It's been a summer of dinosaurs! Over the last few months our prehistoric pals have enjoyed the spotlight at TELUS World of Science with our feature exhibition, Ultimate Dinosaurs. One of the creative minds behind the exhibition and painter of the impressive dinosaur murals is paleoartist, Julius Csotonyi.
Have you ever wished you could draw dinosaurs for a living? Julius has found a fantastic way to express his passion for science and his love of art in a profession. His unique academic background in ecology, environmental biology and microbiology, combined with his artistic abilities has led him to a career as a paleoartist and natural history illustrator. We think he has a super cool job, so we asked him to weigh in on art in science and how he thinks creativity fits into the scientific equation.
Having read a bit about you, I can see that you have always been inspired by dinosaurs. What is it about dinosaurs that you find so intriguing?
Largely, it’s their difference from modern animals. I love diversity and discovery, so the weird and wonderful appeal to me. In the case of theropods, it is also their gracefulness: a large animal gliding along on two legs, elegant neck balanced by a long, slender tail.
You’ve done a lot of work in the sciences and even hold a PhD in microbiology. Do you consider yourself a scientist who does art or an artist who does science?
Currently, my work is more supportive of scientific research rather than directly research itself.

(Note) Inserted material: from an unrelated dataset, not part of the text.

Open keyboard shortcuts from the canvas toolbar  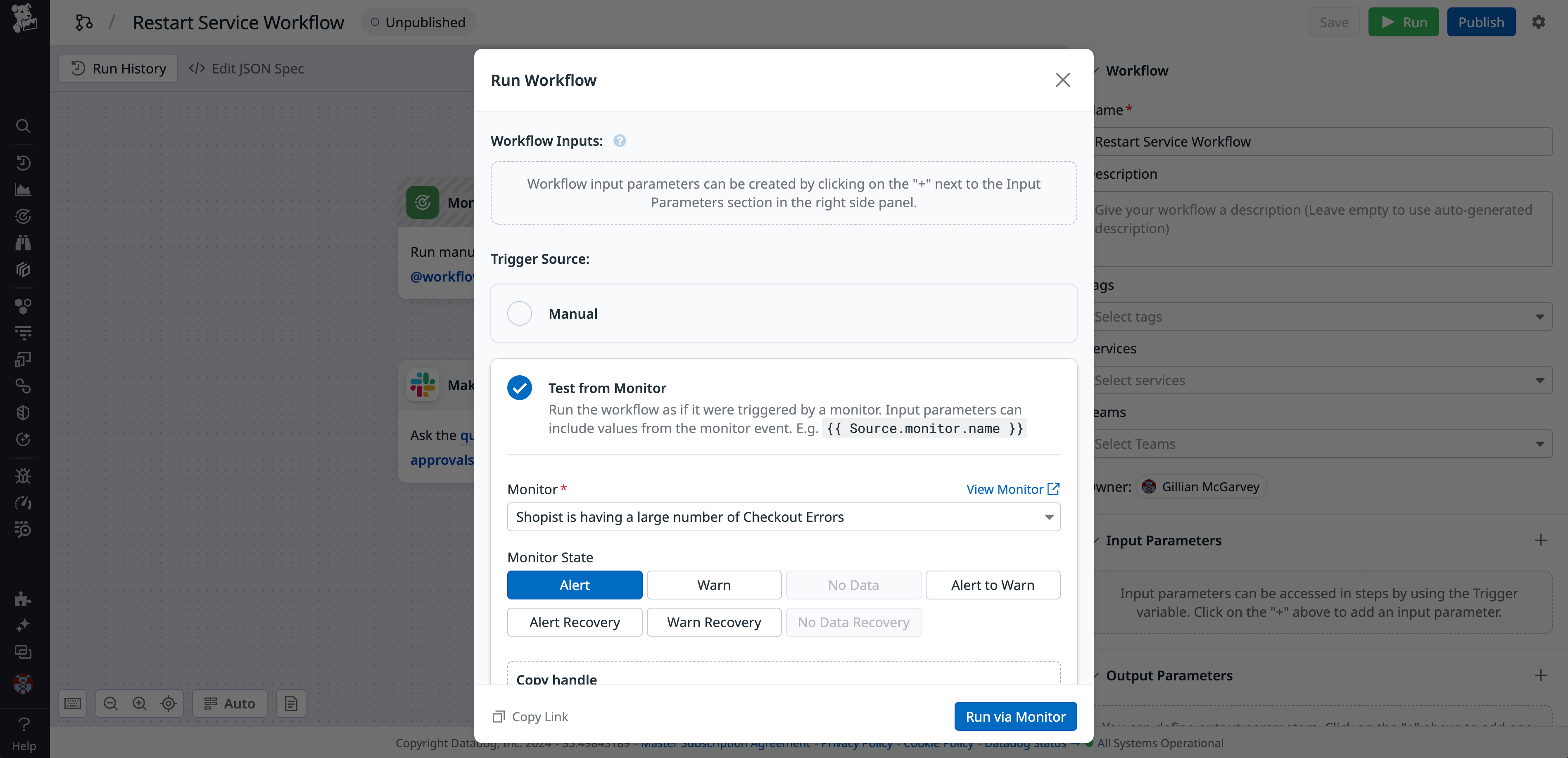click(73, 703)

Therefore, I am best described as an artist who relies on science, or a scientific illustrator. My scientific training has been instrumental in informing my artwork, and I am also happy to retain one foot in both camps of art and science as I work closely with scientists.

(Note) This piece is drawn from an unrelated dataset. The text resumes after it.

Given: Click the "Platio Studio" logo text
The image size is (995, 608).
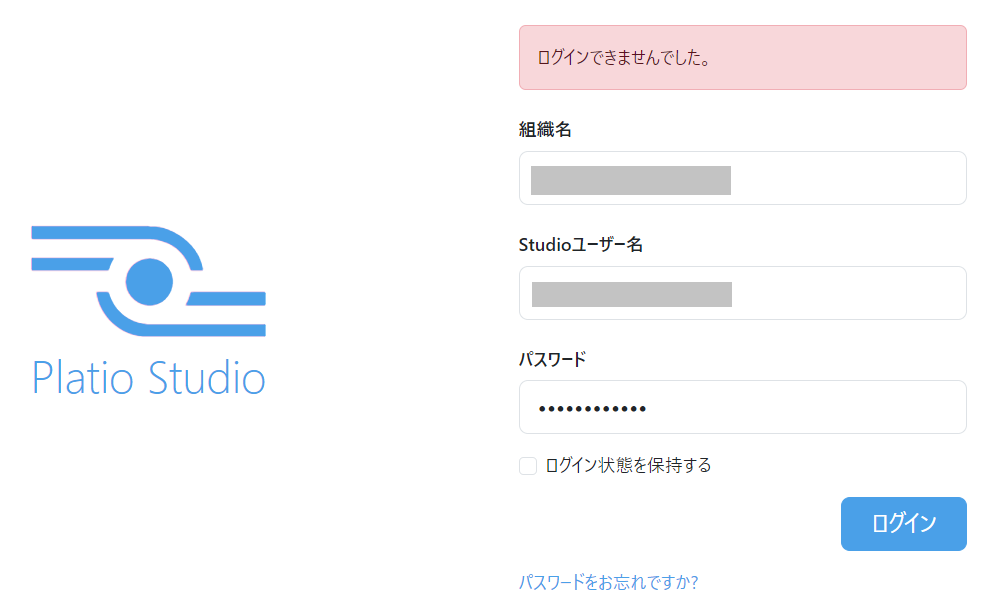Looking at the screenshot, I should click(x=148, y=378).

How do art and science fit together in your opinion?
Art and science engage in a mutually beneficial interaction. This is especially true of paleontology and paleoart, where visualizing the life appearance of the subjects of paleontological study is only possible through paleoart. Paleontologists increasingly commission paleoartists to prepare artwork to accompany press releases of their scientific papers, which helps to garner more attention (and ultimately funding) for their work. In turn, paleoartists derive all of their reference material from the productive work of paleontologists. Each helps the other to excel.
Do you see science as a potentially creative pursuit? If so, how?

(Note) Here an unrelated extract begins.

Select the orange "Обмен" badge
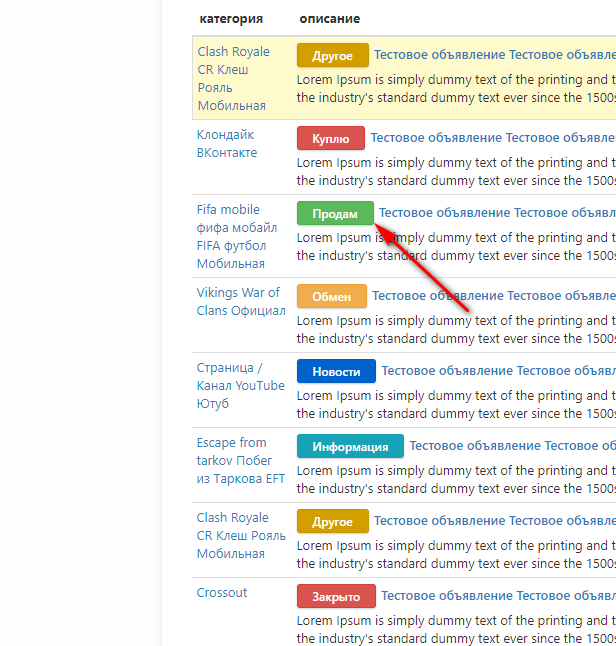 pyautogui.click(x=331, y=296)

Absolutely. Scientists are well known for their use of logic and deductive reasoning, but designing the experimental studies in the first place to acquire the most informative empirical results requires a lot of creative thinking, as does searching for explanations for intriguing results.
What is your ideal, blue sky project? If you could work on anything, what would it be?
Scientifically, it would be the search for life beyond earth; not intelligent life necessarily, but the much more likely signs of microbial life, either by directly sampling our solar system, or by indirectly sampling extrasolar planets for spectroscopic signatures of biochemistry in the light reaching us.
Artistically, my dream (come true) is to continue illustrating the bizarre newly described life from Earth’s ancient past, and (because I have a passion for conservation) to create fine art that helps inform people about species that desperately need our help to survive. Currently, I am using my artwork to help raise awareness about sharks, for example.